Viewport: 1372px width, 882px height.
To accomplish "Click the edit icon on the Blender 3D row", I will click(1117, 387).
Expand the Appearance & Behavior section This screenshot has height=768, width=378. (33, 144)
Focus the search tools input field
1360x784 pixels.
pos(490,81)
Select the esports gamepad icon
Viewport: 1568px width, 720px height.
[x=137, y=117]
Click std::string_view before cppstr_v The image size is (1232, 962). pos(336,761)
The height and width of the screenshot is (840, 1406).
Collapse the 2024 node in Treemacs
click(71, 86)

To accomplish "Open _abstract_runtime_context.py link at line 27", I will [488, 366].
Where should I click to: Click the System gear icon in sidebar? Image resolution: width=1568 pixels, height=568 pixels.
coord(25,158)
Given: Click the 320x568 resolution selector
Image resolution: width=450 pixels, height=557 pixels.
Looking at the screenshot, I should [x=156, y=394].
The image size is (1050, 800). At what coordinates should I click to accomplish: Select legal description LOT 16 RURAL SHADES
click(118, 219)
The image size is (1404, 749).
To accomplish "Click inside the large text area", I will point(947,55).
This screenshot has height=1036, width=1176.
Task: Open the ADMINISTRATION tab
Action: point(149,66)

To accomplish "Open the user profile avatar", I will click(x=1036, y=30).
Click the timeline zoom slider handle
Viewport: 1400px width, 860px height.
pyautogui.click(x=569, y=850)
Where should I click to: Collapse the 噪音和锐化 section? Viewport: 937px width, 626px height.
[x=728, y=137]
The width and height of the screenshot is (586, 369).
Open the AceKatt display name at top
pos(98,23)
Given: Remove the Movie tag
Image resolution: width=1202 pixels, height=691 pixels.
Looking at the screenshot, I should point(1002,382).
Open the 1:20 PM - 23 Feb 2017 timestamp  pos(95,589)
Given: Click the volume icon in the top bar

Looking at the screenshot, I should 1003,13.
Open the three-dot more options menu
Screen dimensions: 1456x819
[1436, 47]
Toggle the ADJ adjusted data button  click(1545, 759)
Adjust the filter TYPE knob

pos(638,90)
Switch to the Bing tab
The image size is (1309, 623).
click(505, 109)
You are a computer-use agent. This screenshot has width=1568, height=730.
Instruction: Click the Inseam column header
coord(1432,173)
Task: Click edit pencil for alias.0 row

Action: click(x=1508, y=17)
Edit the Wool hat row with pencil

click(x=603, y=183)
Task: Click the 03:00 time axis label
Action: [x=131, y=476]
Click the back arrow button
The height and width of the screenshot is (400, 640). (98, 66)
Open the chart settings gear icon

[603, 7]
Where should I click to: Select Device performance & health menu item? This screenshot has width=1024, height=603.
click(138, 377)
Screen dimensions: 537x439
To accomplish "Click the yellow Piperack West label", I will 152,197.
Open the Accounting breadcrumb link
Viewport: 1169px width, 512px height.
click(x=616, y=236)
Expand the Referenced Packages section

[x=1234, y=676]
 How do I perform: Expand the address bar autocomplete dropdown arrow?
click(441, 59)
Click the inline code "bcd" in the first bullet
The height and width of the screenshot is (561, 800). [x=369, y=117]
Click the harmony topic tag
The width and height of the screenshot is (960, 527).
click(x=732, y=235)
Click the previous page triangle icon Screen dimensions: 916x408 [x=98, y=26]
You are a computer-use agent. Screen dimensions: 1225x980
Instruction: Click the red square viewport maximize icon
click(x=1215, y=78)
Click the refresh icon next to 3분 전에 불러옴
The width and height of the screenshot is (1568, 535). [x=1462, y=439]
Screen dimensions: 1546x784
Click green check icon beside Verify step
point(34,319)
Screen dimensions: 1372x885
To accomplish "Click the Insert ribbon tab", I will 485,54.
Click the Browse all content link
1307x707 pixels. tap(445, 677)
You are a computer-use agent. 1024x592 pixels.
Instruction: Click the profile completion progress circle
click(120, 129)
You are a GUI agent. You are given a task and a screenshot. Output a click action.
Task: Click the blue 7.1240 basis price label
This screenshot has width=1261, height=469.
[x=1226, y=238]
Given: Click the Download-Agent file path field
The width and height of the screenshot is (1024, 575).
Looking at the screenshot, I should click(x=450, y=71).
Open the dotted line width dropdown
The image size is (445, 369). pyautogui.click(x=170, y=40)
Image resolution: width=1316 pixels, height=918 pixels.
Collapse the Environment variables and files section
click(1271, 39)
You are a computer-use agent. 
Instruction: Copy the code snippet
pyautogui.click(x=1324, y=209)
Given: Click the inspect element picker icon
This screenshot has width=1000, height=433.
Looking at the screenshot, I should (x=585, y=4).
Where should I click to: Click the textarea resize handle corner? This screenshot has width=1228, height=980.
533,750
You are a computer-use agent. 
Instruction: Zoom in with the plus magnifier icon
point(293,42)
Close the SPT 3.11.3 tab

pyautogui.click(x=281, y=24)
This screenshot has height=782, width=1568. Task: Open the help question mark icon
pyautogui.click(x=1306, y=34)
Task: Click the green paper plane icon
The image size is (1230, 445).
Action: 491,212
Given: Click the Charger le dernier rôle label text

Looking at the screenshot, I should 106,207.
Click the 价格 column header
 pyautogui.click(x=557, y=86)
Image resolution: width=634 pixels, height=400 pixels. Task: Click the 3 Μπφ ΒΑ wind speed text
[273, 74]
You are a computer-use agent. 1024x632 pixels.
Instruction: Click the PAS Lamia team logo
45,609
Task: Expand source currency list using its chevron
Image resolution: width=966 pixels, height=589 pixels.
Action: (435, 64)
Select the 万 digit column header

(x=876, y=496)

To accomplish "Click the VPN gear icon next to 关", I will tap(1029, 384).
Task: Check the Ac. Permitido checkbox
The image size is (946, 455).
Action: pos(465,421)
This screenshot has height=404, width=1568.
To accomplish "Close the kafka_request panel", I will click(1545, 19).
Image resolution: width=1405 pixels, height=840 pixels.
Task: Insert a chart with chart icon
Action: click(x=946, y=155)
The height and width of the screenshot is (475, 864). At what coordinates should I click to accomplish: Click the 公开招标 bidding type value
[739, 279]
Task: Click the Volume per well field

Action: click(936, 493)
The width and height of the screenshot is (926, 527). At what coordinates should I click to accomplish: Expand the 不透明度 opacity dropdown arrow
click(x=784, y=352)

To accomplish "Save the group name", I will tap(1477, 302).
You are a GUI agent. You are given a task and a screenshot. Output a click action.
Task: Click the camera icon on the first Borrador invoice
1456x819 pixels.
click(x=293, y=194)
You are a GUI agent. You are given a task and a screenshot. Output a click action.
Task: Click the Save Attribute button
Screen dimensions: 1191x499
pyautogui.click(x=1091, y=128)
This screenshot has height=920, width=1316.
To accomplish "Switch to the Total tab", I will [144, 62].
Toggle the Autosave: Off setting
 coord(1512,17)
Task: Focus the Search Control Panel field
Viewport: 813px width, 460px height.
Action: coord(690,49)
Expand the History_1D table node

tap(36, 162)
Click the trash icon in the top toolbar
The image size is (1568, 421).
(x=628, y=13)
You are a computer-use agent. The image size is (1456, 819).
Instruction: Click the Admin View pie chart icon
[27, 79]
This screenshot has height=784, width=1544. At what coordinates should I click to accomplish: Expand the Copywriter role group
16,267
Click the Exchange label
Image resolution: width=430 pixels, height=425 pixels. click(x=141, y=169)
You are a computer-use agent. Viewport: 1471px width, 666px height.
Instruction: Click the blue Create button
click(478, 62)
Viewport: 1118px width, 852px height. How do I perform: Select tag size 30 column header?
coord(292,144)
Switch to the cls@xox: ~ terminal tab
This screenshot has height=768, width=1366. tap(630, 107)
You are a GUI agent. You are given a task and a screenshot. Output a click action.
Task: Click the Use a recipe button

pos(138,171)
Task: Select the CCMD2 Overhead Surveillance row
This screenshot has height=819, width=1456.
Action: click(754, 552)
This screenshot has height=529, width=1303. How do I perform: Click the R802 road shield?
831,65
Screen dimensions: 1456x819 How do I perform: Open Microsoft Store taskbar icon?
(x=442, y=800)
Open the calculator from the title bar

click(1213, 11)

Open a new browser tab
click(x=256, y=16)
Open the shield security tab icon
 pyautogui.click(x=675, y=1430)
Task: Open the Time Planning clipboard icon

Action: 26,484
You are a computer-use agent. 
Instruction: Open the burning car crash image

****************************************

*Brief*: Arrange the data above as a numbered list, starting with its first line and going on through the line with "[x=137, y=117]", and leave out any blank lines.

*Written solution*:
1. Viewport: 1372px width, 882px height.
2. To accomplish "Click the edit icon on the Blender 3D row", I will click(1117, 387).
3. Expand the Appearance & Behavior section This screenshot has height=768, width=378. (33, 144)
4. Focus the search tools input field
5. 1360x784 pixels.
6. pos(490,81)
7. Select the esports gamepad icon
8. Viewport: 1568px width, 720px height.
9. [x=137, y=117]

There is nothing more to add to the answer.